— Task statement —
Your answer must be an exact copy of the records, minus any pictures.
[[ Provided information open ]]
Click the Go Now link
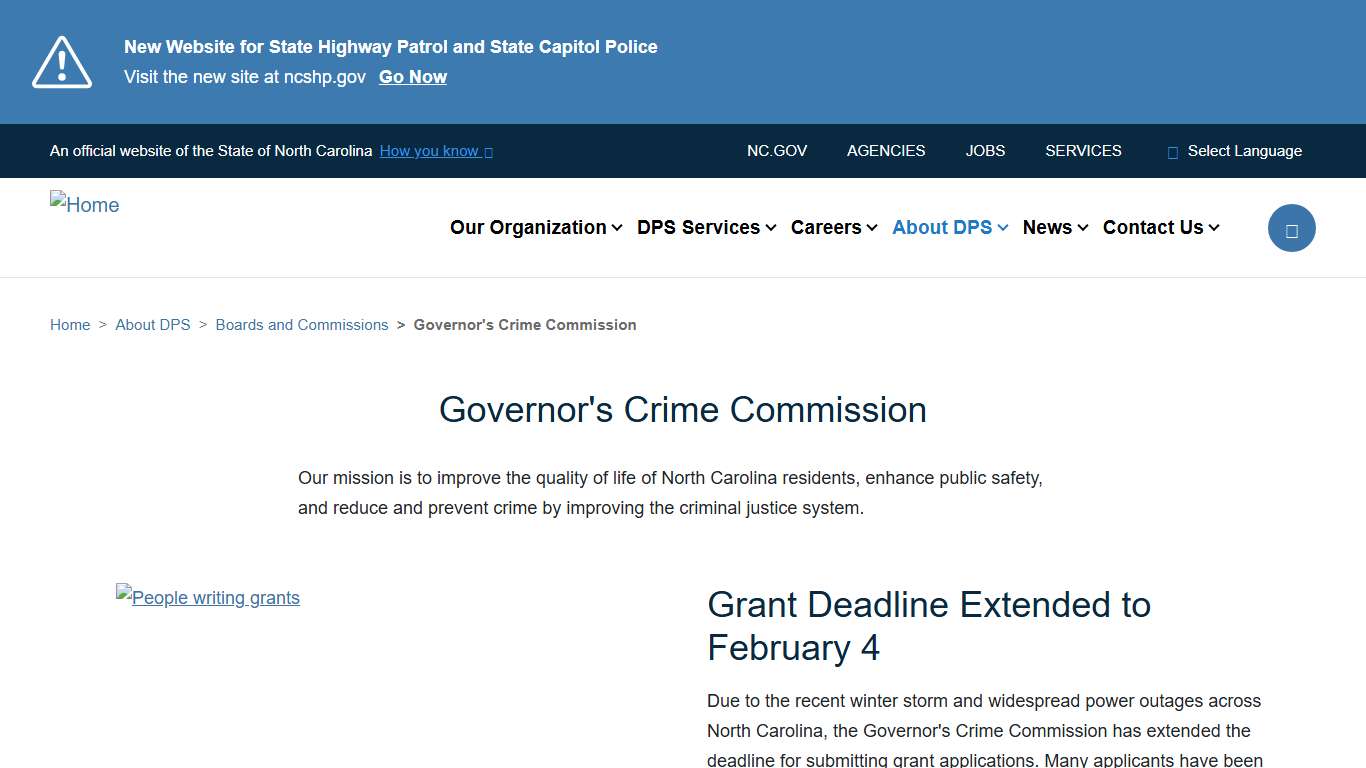This screenshot has width=1366, height=768. [412, 76]
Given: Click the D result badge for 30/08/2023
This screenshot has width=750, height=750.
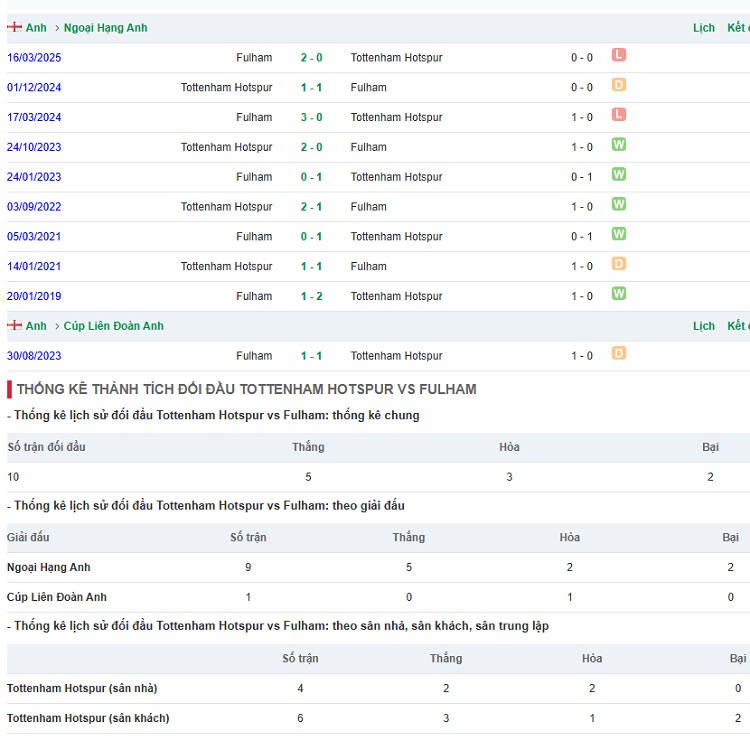Looking at the screenshot, I should (619, 354).
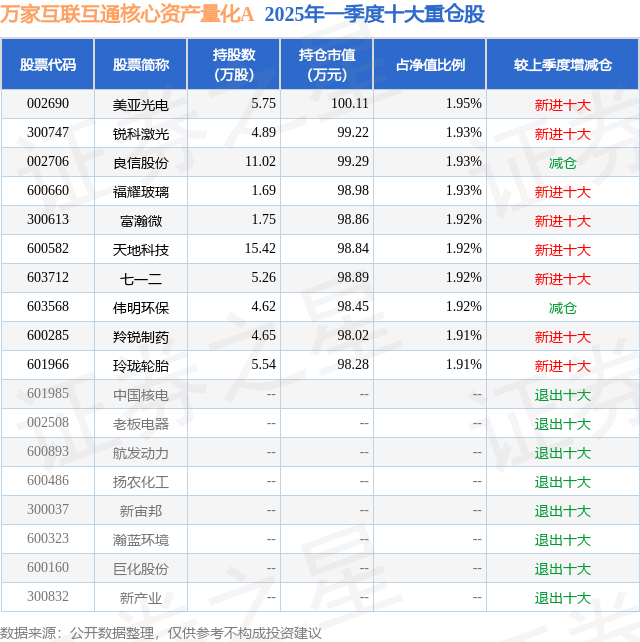Select the 占净值比例 column header
This screenshot has height=642, width=640.
coord(430,65)
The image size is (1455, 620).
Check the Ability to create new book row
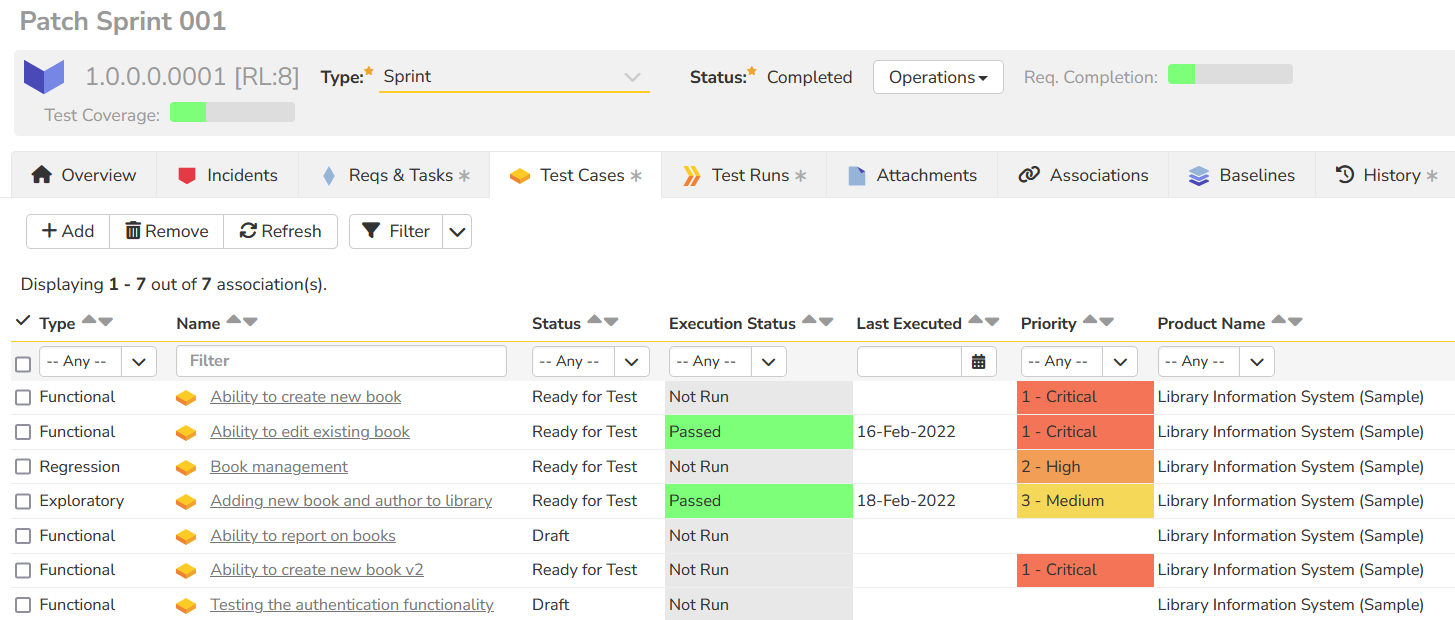(23, 398)

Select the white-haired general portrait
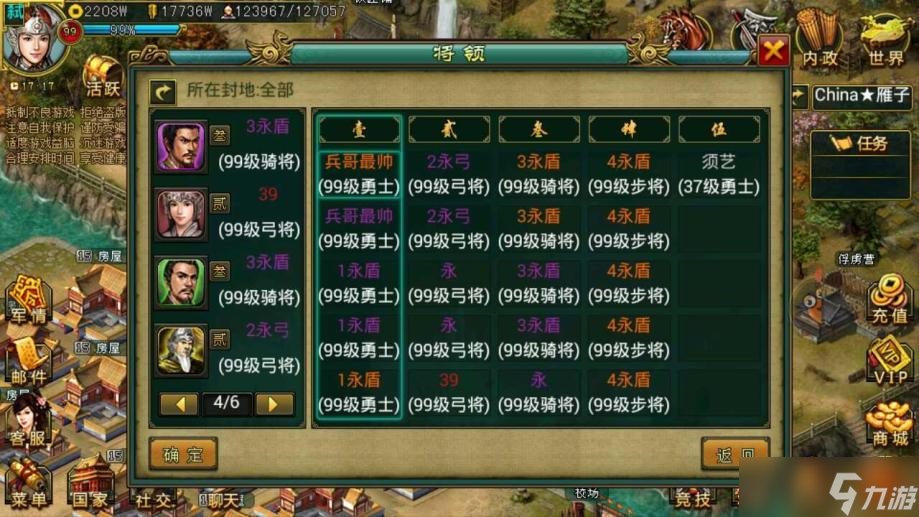click(x=181, y=350)
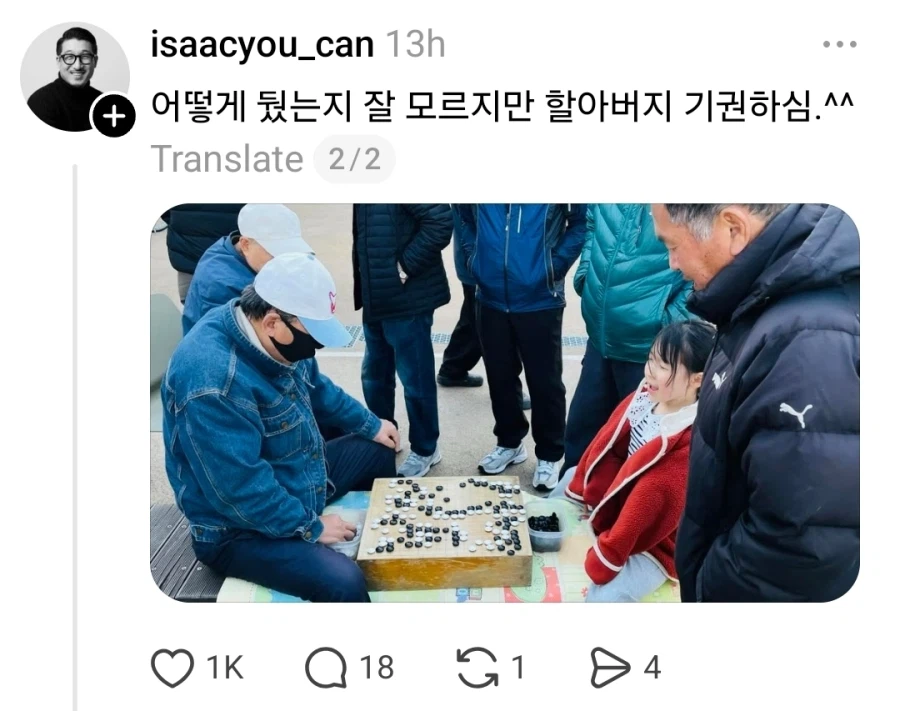Viewport: 900px width, 711px height.
Task: Repost using the circular arrows icon
Action: tap(477, 667)
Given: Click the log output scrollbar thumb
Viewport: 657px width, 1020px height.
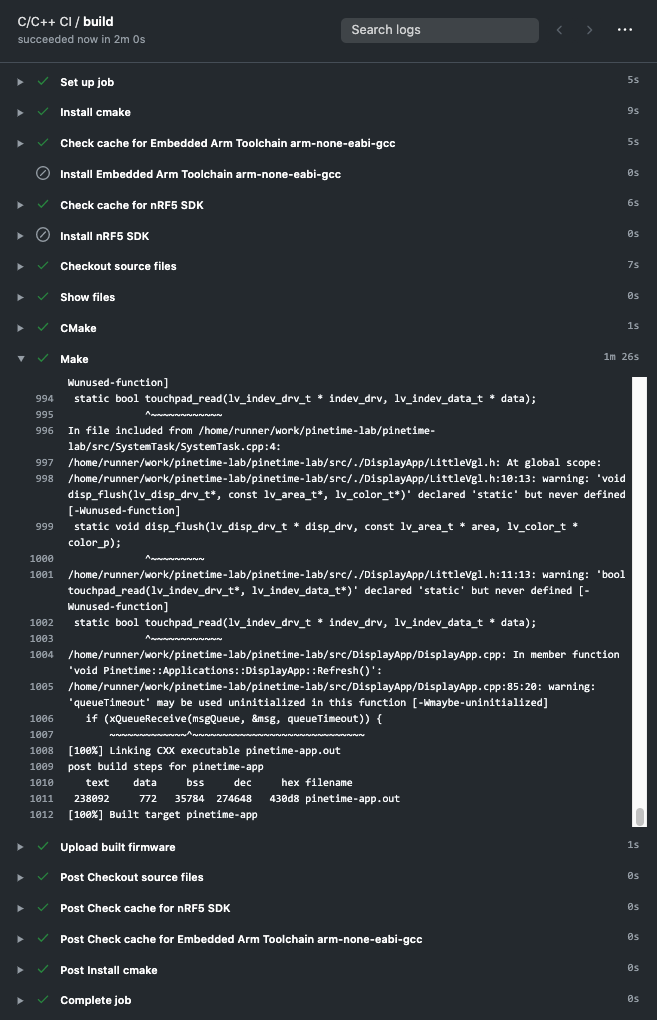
[[ Provided information closed ]]
— Solution to this problem —
Click the Go Now link
This screenshot has width=1366, height=768. [412, 76]
Given: Click the D result badge for 30/08/2023
This screenshot has width=750, height=750.
Looking at the screenshot, I should (619, 354).
Select the 占净值比例 column header
This screenshot has height=642, width=640.
coord(430,65)
The image size is (1455, 620).
Check the Ability to create new book row
(23, 398)

Select the white-haired general portrait
click(x=181, y=350)
Viewport: 900px width, 711px height.
Task: Repost using the circular arrows icon
Action: tap(477, 667)
Given: Click the log output scrollbar thumb
Viewport: 657px width, 1020px height.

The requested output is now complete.